The following is an excerpt from the US Camera Annual, 1960

CARTER JONES

Once upon a time there was a bright young man who sprinkled his genius amongst the top advertising agencies as a copywriter and copy chief.

Then one day, after winning many accolades over a ten year period, he decided to “chuck it all” and go to Pars. Two days before he left, a friend thrust a Rolleiflex in his hands, no one traveled without a camera -  and so, without his knowing, he had embarked on a photographic career.

Carter blessed with a visual instinct and a dynamic personality, went into action with his camera and made a hit with it. His work began to appear in the French journals and a photo essay of a beggar and nuns (shot from the window of his flat) was published in Life and reproduced in other publications around the world.

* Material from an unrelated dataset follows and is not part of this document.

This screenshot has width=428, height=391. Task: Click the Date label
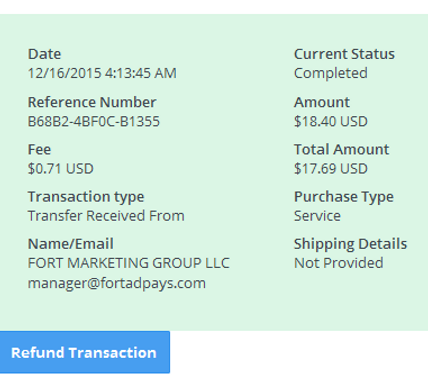tap(44, 54)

Paris cast its wondrous spell around Carter and all things seemed to go right – he did something he’d always wanted to do, studied painting at the Academy Julian, spent his leisure moments wandering through the streets making documentary studies of all that he saw around him, his pictures continued to be published. Then began a photographic liaison with the late and great Jacques Fath which led to his meeting Manine. Associated with Fath at the time, this young and beautiful French blonde, was duly courted and then married to Carter in Paris. After a year abroad they returned to the States where Mr. Jones’ photographic talents were snapped up by advertising clients. Of his work he says: “The photographer should be careful not to color things solely by his own first-impressions – but to look more deeply for the fact. The more closely he comes to catching the fact that caused the emotion, the truer our impression of the subject will be.”

At the American National Exhibition which opened in Moscow last July, Carter was proud of the fact, and rightly so, that five of his pictures had been selected as representative of the American way of life. Carter and his wife, their two girls and three boys, two cats and three dogs, live in a big rambling house in the country. On a busman’s holiday, he made most of the shots in the portfolio of his family and neighbors.